Un anno di trattamento con rTms sui pazienti con malattia di Alzheimer produce un rallentamento del 52% della progressione della malattia preservando le funzioni cognitive e l’autonomia dei pazienti. 

Sono disponibili i risultati del primo trial clinico randomizzato, in doppio cieco, controllato con placebo, sugli effetti di un trattamento prolungato per 52 settimane di Stimolazione Magnetica Transcranica (TMS) in pazienti con Alzheimer in fase lieve-moderata. In questa ricerca i pazienti trattati con TMS hanno mostrato un rallentamento del 52% della progressione della malattia con miglioramenti evidenti rispetto al gruppo placebo sulle funzioni cognitive, l’autonomia della vita quotidiana e i disturbi comportamentali.

I pazienti che hanno partecipato allo studio condotto presso la Fondazione Santa Lucia IRCCS dall’equipe di ricerca del prof. Giacomo Koch, vice direttore scientifico della Santa Lucia e professore ordinario di Fisiologia dell’Università di Ferrara, sono stati trattati con una tecnica di Stimolazione Magnetica Transcranica ripetitiva (rTMS) volta ad attivare il precuneo, area del cervello già individuata in precedenti studi del prof. Koch come strategica per la stimolazione dei pazienti con malattia di Alzheimer.

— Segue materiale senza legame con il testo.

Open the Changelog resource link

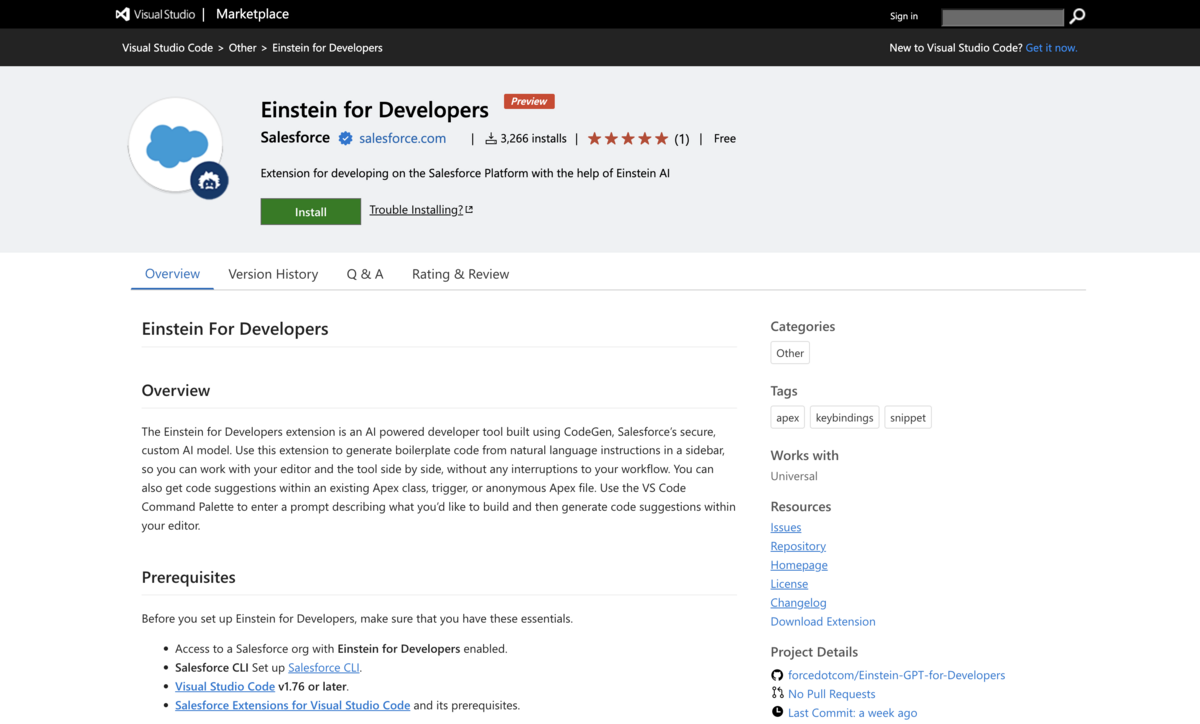798,602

Il trattamento, non invasivo e personalizzato, si è svolto in due fasi: un primo ciclo intensivo prevedeva delle applicazioni quotidiane per due settimane, successivamente, in una fase di mantenimento, la TMS era applicata una volta a settimana per 50 settimane. La personalizzazione del trattamento con rTMS è stata possibile grazie all’utilizzo di avanzate metodiche neurofisiologiche quali la TMS in combinazione con elettroencefalografia (TMS-EEG) che hanno permesso di definire a livello di ogni paziente il punto e l’intensità ottimale di stimolazione per la rTMS integrando le informazioni ottenute con la risonanza magnetica del paziente. Prima e dopo il ciclo di 52 settimane di rTMS sono state eseguite delle scale cliniche di valutazione dei disturbi cognitivi (CDR-SB, ADAS-Cog11), delle autonomie della vita quotidiana (ADCS-ADL) e dei disturbi comportamentali (NPI).

“Da tempo siamo all’avanguardia a livello internazionale nello sviluppo di terapie basate sulla TMS per il trattamento della malattia di Alzheimer” commenta il prof. Giacomo Koch, prima firma dello studio, “Con questo lavoro, il primo al mondo ad analizzare un periodo di trattamento così lungo, non solo confermiamo i risultati già ottenuti precedentemente in un periodo di sei mesi, ma dimostriamo che le funzioni cognitive e l’autonomia funzionale dei pazienti possono essere preservati più a lungo, con un forte impatto sulla qualità della vita del paziente e dei familiari”.

Secondo il prof. Marco Bozzali professore associato di Neurologia della Città della Salute e della Scienza e dell'Università degli Studi di Torino, co-autore dello studio e presidente della SINDEM, “questi risultati aprono nuove prospettive per lo sviluppo di terapie non farmacologiche personalizzate e, in vista dell’introduzione dei nuovi farmaci attualmente in corso di sperimentazione, per terapie complementari efficaci e prive di controindicazioni. Saranno pertanto necessari ulteriori studi multicentrici di Fase 2/3 per confermare la validità clinica di questo nuovo approccio terapeutico e per definire meglio i suoi meccanismi d'azione”.

La stimolazione magnetica transcranica è una terapia non invasiva, indolore e senza importanti effetti collaterali. Si basa sull’utilizzo di impulsi magnetici molto brevi e intensi che, opportunamente focalizzati su un’area del cervello, riescono a stimolare una debole risposta elettrica nell’area bersaglio. Questi impulsi elettrici, impercettibili per il paziente, attivano i neuroni andando a produrre l’effetto desiderato.

I benefici osservati suggeriscono un’efficacia del trattamento “legata alla capacità della stimolazione di riattivare i meccanismi di plasticità cerebrale compromessi dalla malattia, riattivando specifici circuiti cerebrali quali il default mode network, che risulta particolarmente danneggiato nel corso della malattia di Alzheimer” conclude il prof. Alessandro Martorana co-autore dello studio e associato di Neurologia dell’Università di Roma Tor Vergata.

Lo studio è stato sostenuto dal Ministero della Salute, dal Ministero dell’Università e Ricerca e dalla BrightFocus Foundation.